Job Market Paper / Submitted to CoRL 2026
ReCoVLA: VLM-Guided Reward Compilation for Failure Recovery in Vision-Language-Action Policies
We collect failure states in simulation, use an external VLM and a reward compiler to ground residual RL rewards, and deploy the trained residual recovery policy zero-shot on a real robot.
Overview Video
Supplementary video summary
This video summarizes the failure collection, VLM-guided reward compilation, residual RL training, and zero-shot recovery pipeline.
ReCoVLA supplementary video
A compact overview of how simulated failure states are used to ground residual rewards and transfer recovery behavior to the physical robot.
Method Overview
Failure-conditioned reward compilation for residual VLA recovery
The base VLA policy provides a high-dimensional action proposal. Our residual policy observes VLA features and predicts corrective commands over a compact base-and-torso action subspace, leaving the remaining action dimensions unchanged.
Simulation rollouts are used to collect states where the base VLA policy fails or becomes unreliable. For each observed failure type, the external VLM produces a structured descriptor that the reward compiler turns into a grounded residual RL reward. The resulting residual policy is trained in simulation and then evaluated zero-shot on the physical robot.
Performance
Residual recovery improves simulation, real-robot, and OOD performance
We evaluate success rate and Q-score, both reported in [0, 1] with higher values better. The tables below highlight the main averages, the in-distribution task-level ablation, and transfer to the Behavior-1K Challenge setting.

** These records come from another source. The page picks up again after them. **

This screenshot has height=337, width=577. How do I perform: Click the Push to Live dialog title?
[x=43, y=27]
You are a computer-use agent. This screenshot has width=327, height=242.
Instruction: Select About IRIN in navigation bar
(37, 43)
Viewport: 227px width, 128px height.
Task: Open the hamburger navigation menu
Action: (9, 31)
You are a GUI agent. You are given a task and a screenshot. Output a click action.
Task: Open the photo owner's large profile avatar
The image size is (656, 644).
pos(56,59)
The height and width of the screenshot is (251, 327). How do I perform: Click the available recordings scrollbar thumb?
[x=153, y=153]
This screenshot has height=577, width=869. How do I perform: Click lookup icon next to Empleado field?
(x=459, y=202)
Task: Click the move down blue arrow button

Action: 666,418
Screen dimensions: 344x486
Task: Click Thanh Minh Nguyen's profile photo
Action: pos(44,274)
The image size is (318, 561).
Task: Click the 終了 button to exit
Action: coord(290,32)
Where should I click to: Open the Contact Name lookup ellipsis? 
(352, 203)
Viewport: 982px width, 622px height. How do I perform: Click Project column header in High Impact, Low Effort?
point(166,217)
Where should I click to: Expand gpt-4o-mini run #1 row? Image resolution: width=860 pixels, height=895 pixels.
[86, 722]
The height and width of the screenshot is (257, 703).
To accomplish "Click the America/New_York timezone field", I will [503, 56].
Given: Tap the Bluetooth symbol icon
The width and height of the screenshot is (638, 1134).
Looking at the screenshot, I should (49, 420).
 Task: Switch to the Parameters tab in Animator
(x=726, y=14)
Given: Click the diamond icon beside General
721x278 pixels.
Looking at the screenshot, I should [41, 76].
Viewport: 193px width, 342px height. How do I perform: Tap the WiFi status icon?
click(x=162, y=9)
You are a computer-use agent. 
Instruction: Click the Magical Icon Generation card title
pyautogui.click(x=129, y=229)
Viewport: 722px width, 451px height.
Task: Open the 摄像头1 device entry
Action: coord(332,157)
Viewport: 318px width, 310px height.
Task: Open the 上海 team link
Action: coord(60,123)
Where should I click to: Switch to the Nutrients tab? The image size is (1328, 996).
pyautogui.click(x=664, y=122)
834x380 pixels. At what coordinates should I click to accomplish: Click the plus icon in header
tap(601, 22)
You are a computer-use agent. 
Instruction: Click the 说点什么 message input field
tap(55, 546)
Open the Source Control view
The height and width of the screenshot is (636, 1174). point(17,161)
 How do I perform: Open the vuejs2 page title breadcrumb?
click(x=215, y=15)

Main failure-recovery averages
Average over three tasks. Each entry reports success rate / Q-score. M1 is the fine-tuned base VLA without recovery, and M4 is our stage-gated VLM reward compiler with residual RL.
| Setting | M1: no recovery | M4: ReCoVLA | Gain |
|---|---|---|---|
| Simulation | 0.37 / 0.56 | 0.67 / 0.83 | +0.30 / +0.27 |
| Physical robot | 0.27 / 0.40 | 0.62 / 0.75 | +0.35 / +0.35 |
| OOD physical robot | 0.10 / 0.22 | 0.53 / 0.65 | +0.43 / +0.43 |
In-distribution ablation results
Simulation and physical robot task results over 20 trials per method and task. M2 uses a task-level residual reward, M3 uses equal-weight failure rewards, M5 is OpenVLA without recovery, and M6 applies our recovery method to OpenVLA.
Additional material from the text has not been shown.